In the case of the example we can demonstrate how this works using the MySQL command-line client. By issuing a SHOW WARNINGS statement, we can see the message text was conveyed with with the signal_information item:

mysql> show warnings;
+-------+------+---------------------------------------------------------------------------------+
| Level | Code | Message |
+-------+------+---------------------------------------------------------------------------------+
| Error | 1644 | The value for initials must consist of upper case letters separated by periods. |
+-------+------+---------------------------------------------------------------------------------+
1 row in set (0.01 sec)

Unfortunately, MySQL does not currently support a way for any calling stored routines to capture the signal_information items. They are currently only available in the APIs you use to communicate with MySQL, so you can capture them in your application code.

(A bug has been filed to ask for the ability to refer to signal information items in stored routines. This should become available whenever MySQL implements a DIAGNOSTICS feature)

Predefined condition information items


I just mentioned that the left-hand side of the signal_information item assignment must be one of the predefined condition_information_items. These are dictated by the standard, and although MySQL allows all of the standard condition_information_items, only two of them are currently relevant: MESSAGE_TEXT and MYSQL_ERRNO. We already illustrated using MESSAGE_TEXT. The MYSQL_ERRNO is a non-standard condition information item that can be used to convey custom error codes.

Data supplied:

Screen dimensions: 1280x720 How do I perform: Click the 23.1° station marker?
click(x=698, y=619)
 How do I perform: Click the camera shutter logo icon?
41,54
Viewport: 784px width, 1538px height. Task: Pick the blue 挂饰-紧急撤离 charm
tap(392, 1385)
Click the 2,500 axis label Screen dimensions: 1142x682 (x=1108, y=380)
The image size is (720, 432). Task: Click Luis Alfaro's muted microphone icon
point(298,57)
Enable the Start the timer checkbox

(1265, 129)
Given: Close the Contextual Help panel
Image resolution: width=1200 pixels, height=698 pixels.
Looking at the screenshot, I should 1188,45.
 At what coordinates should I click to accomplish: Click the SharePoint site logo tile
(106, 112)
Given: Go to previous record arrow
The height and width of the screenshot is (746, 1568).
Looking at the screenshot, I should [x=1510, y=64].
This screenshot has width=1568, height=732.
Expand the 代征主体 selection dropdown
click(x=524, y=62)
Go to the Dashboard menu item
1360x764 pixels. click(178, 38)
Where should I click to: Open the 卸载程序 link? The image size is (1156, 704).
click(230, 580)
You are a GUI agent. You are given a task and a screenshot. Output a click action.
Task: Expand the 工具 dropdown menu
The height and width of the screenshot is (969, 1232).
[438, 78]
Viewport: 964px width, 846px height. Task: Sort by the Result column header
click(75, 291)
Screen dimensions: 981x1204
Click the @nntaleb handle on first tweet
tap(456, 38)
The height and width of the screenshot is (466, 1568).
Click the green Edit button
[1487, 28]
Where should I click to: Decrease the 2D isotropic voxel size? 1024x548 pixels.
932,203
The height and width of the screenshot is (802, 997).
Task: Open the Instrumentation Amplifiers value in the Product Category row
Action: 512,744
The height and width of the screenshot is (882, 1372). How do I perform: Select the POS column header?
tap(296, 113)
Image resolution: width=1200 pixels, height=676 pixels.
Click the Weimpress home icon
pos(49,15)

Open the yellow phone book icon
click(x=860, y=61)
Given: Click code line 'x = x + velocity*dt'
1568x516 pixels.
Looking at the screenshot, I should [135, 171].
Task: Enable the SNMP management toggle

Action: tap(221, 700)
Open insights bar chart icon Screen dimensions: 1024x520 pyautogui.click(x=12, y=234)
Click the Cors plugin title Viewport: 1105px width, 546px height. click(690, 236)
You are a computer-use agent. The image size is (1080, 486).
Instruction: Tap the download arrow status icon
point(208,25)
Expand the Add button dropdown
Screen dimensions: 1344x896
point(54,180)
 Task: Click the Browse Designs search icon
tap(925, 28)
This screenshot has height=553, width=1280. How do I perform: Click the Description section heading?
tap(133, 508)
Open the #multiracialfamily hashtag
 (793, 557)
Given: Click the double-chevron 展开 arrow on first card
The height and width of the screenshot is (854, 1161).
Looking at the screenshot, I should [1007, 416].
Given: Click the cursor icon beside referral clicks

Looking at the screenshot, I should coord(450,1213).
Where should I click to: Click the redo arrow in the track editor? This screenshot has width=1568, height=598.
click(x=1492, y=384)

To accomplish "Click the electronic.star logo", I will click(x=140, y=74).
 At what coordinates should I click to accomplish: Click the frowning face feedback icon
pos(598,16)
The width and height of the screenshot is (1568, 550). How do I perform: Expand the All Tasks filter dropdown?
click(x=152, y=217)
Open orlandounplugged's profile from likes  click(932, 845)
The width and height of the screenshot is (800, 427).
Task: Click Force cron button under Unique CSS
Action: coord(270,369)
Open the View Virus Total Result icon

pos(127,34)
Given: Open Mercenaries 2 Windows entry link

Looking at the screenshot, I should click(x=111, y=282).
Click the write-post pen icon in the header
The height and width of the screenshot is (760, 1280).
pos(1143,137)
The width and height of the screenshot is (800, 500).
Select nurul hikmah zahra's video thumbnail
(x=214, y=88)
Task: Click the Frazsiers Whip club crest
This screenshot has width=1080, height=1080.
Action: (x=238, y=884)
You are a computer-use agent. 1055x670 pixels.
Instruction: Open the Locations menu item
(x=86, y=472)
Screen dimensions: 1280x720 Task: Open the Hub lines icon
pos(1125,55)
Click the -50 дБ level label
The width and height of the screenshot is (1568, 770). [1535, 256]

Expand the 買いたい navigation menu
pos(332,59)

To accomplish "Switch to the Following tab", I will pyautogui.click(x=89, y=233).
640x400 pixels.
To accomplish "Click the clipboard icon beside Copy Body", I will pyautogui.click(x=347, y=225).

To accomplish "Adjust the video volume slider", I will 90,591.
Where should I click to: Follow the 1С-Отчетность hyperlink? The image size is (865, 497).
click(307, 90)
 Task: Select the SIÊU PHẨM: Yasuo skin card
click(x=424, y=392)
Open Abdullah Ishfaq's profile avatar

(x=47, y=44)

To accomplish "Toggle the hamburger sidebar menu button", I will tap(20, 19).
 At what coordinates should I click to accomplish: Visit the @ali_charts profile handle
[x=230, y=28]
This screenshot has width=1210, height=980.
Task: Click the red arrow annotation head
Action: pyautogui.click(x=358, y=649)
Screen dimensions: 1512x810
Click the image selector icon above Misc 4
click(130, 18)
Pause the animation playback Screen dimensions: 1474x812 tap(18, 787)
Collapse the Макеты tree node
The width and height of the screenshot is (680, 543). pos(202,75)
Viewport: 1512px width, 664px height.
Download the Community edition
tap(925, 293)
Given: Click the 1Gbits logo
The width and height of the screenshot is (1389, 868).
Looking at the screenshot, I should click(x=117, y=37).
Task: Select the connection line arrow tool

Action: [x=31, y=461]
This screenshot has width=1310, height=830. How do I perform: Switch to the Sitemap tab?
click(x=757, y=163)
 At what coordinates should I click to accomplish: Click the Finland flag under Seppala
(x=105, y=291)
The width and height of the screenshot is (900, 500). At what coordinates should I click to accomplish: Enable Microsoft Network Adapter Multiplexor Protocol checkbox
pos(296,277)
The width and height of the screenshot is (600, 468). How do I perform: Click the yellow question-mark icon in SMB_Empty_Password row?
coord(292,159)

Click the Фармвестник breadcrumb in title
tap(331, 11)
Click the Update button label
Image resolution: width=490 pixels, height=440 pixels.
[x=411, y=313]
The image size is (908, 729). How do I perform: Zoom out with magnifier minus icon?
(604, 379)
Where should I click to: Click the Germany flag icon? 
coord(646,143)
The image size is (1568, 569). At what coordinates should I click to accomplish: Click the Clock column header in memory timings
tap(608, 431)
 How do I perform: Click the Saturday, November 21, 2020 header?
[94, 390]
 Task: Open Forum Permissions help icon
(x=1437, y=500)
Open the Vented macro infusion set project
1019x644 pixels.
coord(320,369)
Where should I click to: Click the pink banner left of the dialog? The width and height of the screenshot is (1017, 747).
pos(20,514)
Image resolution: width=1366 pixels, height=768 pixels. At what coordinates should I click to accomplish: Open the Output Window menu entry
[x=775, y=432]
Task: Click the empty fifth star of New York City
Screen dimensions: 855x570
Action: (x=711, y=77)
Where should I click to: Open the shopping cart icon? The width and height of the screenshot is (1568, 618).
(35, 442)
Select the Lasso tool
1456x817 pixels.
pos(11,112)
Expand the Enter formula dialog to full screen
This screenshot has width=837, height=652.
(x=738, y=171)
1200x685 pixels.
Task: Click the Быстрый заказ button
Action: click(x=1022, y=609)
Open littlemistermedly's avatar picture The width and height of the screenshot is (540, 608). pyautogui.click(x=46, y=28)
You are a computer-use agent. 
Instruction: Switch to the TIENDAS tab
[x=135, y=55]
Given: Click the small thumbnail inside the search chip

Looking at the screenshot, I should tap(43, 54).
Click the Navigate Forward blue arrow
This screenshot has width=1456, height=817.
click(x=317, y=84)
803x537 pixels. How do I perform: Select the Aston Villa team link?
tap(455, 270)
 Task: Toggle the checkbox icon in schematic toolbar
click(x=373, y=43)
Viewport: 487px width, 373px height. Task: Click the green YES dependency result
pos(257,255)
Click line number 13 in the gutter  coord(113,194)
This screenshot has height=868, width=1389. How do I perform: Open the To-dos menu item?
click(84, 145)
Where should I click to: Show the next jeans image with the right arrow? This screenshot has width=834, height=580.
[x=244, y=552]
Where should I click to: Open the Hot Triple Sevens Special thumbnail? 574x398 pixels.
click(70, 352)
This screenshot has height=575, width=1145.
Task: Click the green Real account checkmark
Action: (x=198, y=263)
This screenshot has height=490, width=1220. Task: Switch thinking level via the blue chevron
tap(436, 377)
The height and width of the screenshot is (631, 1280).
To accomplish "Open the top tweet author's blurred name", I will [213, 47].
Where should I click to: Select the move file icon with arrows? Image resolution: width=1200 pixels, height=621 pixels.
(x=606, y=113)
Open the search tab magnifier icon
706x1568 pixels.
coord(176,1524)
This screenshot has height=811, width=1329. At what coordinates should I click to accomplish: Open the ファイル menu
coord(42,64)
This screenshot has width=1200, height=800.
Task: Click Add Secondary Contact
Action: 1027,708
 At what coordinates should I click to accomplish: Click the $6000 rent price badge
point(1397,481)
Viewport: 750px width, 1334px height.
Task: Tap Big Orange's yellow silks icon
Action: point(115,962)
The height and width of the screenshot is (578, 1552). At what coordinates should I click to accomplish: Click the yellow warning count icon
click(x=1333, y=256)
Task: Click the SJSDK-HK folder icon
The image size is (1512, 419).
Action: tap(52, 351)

Requirement A: Retype the passage on MySQL signal information from "mysql> show warnings;" to "set (0.01 sec)".
Requirement B:
Answer these questions from the passage on MySQL signal information:
(i) What code does the SHOW WARNINGS output list for the error?
(ii) Which two condition information items does the passage call currently relevant?
(iii) According to the passage, where are the signal_information items currently available?

Exercise answer A:
mysql> show warnings;
+-------+------+---------------------------------------------------------------------------------+
| Level | Code | Message |
+-------+------+---------------------------------------------------------------------------------+
| Error | 1644 | The value for initials must consist of upper case letters separated by periods. |
+-------+------+---------------------------------------------------------------------------------+
1 row in set (0.01 sec)

Exercise answer B:
(i) 1644
(ii) MESSAGE_TEXT and MYSQL_ERRNO
(iii) Only in the APIs used to communicate with MySQL